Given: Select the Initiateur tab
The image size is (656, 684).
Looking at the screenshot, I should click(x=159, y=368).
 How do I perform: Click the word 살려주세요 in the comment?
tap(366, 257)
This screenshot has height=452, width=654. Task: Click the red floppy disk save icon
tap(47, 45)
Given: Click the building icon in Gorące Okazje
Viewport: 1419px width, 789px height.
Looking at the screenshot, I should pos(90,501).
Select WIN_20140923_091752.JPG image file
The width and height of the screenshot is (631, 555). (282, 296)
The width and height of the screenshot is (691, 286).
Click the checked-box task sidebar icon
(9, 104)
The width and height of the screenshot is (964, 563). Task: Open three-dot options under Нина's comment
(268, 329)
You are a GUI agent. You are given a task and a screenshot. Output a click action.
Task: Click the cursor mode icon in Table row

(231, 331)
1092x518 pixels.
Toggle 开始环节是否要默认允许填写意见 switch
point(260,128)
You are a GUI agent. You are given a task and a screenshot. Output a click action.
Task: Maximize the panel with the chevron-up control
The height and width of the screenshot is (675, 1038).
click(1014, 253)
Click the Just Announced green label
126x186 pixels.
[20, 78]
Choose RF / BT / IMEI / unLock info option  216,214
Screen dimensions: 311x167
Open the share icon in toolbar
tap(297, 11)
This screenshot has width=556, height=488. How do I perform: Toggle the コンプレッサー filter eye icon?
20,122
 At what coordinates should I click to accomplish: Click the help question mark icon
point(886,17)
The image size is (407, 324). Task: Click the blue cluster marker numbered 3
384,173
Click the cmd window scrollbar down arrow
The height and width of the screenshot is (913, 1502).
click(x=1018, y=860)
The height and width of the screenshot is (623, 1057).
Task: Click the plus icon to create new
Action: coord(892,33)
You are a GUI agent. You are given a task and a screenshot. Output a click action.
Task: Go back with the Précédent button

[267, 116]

====

#### EXERCISE PROMPT
Each line above should be copied exactly, with no line missing.

#### SOLUTION FOR THIS EXERCISE
Given: Select the Initiateur tab
The image size is (656, 684).
Looking at the screenshot, I should click(x=159, y=368).
 How do I perform: Click the word 살려주세요 in the comment?
tap(366, 257)
This screenshot has height=452, width=654. Task: Click the red floppy disk save icon
tap(47, 45)
Given: Click the building icon in Gorące Okazje
Viewport: 1419px width, 789px height.
Looking at the screenshot, I should pos(90,501).
Select WIN_20140923_091752.JPG image file
The width and height of the screenshot is (631, 555). (282, 296)
The width and height of the screenshot is (691, 286).
Click the checked-box task sidebar icon
(9, 104)
The width and height of the screenshot is (964, 563). Task: Open three-dot options under Нина's comment
(268, 329)
You are a GUI agent. You are given a task and a screenshot. Output a click action.
Task: Click the cursor mode icon in Table row

(231, 331)
1092x518 pixels.
Toggle 开始环节是否要默认允许填写意见 switch
point(260,128)
You are a GUI agent. You are given a task and a screenshot. Output a click action.
Task: Maximize the panel with the chevron-up control
The height and width of the screenshot is (675, 1038).
click(1014, 253)
Click the Just Announced green label
126x186 pixels.
[20, 78]
Choose RF / BT / IMEI / unLock info option  216,214
Screen dimensions: 311x167
Open the share icon in toolbar
tap(297, 11)
This screenshot has width=556, height=488. How do I perform: Toggle the コンプレッサー filter eye icon?
20,122
 At what coordinates should I click to accomplish: Click the help question mark icon
point(886,17)
The image size is (407, 324). Task: Click the blue cluster marker numbered 3
384,173
Click the cmd window scrollbar down arrow
The height and width of the screenshot is (913, 1502).
click(x=1018, y=860)
The height and width of the screenshot is (623, 1057).
Task: Click the plus icon to create new
Action: coord(892,33)
You are a GUI agent. You are given a task and a screenshot. Output a click action.
Task: Go back with the Précédent button

[267, 116]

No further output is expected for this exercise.